━━━━━ Text section

Chick Corea

Chick Corea

Twenty-three Grammy awards with sixty-three nominations over a career that spans more than five decades. And amazingly, that doesn’t begin to chronicle Chelsea native Chick Corea’s prolific career in music.

Corea was born Armando Anthony Corea in 1941 and tagged with his nickname at an early age by his aunt. Like so many great musicians, he was surrounded by music growing up as his father was a jazz trumpet player who sat him in front of a piano at age four. Listening to the likes of Dizzy Gillespie, Charlie Parker and Lester Young, the bebop Chick heard early on later proved to be a true inspiration.


Formal piano lessons began at eight but not before a brief stint with the drums, which influenced his percussion-like style on the piano. His piano teacher introduced him to classical compositions, helping to further shape his approach to the instrument and generating an interest in composition and structure. As a youngster, Corea performed in a drum and bugle corps, the St. Rose Scarlet Lancers out of Chelsea.

During his teens, he started to get gigs while admiring and playing the music of local artists such as Herb Pomeroy and Horace Silver. His first major gig was performing with the legendary Cab Calloway and early on in his career he also worked alongside Stan Getz and Herbie Mann. Corea’s debut as a bandleader came in 1966 on the album Tones for Joan’s Bones. He then went into the studio in 1968 with drummer Roy Haynes to record the classic LP, Now He Sings, Now He Sobs, solidifying his reputation as a first-rate jazz pianist.

━━━━━━━━━━
━━━━━ Listed records

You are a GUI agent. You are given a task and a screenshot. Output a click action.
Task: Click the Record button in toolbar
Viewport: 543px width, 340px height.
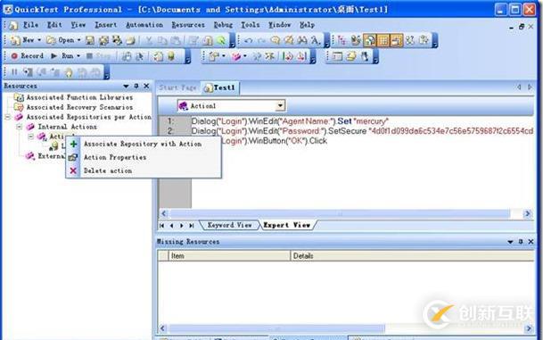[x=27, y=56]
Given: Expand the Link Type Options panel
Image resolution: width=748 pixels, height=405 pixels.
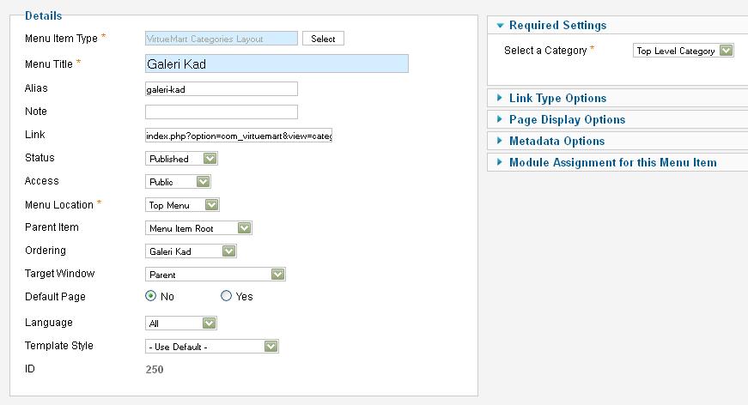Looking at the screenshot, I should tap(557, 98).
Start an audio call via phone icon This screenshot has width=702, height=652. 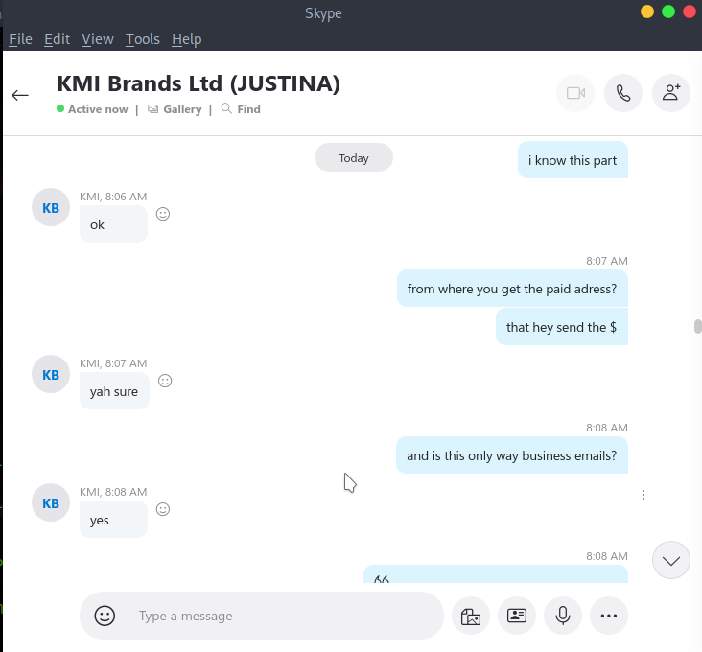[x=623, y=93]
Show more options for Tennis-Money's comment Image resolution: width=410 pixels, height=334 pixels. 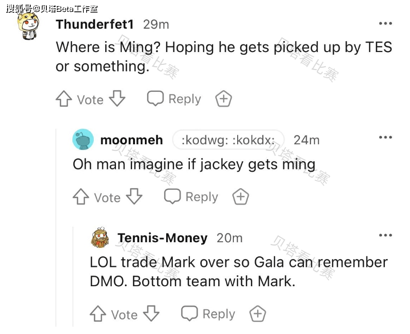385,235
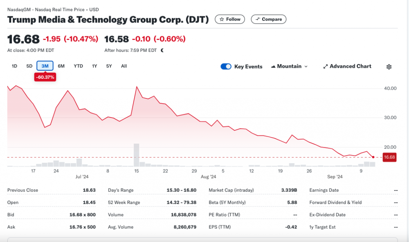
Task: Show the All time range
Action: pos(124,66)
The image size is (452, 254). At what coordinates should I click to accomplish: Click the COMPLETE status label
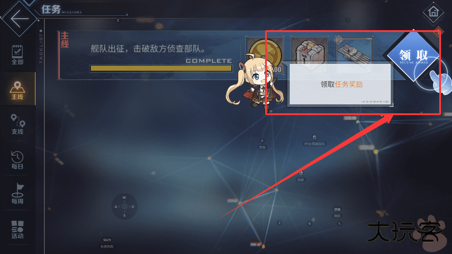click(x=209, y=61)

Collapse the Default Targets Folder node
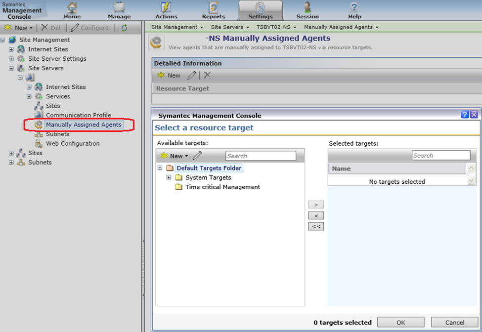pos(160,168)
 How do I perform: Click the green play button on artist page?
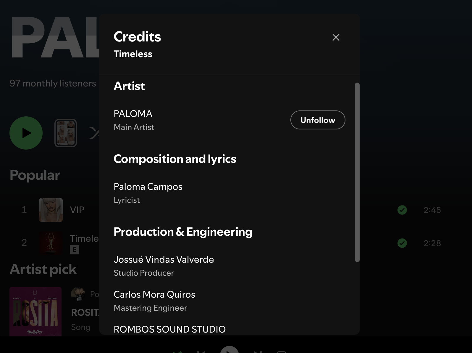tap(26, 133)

━━━━━━━━━━

Things to do:
- a) In the Chick Corea profile, who gave Corea his nickname?
- b) Using the Chick Corea profile, explain what led to his percussion-like style on the piano.
- c) Please repeat the passage of the Chick Corea profile between "Formal piano lessons" and "out of Chelsea.", inclusive.

Answers provided:
- a) His aunt gave him the nickname.

- b) Before his formal piano lessons began at age eight, Corea had a brief stint with the drums. That experience influenced his percussion-like style on the piano.

- c)
Formal piano lessons began at eight but not before a brief stint with the drums, which influenced his percussion-like style on the piano. His piano teacher introduced him to classical compositions, helping to further shape his approach to the instrument and generating an interest in composition and structure. As a youngster, Corea performed in a drum and bugle corps, the St. Rose Scarlet Lancers out of Chelsea.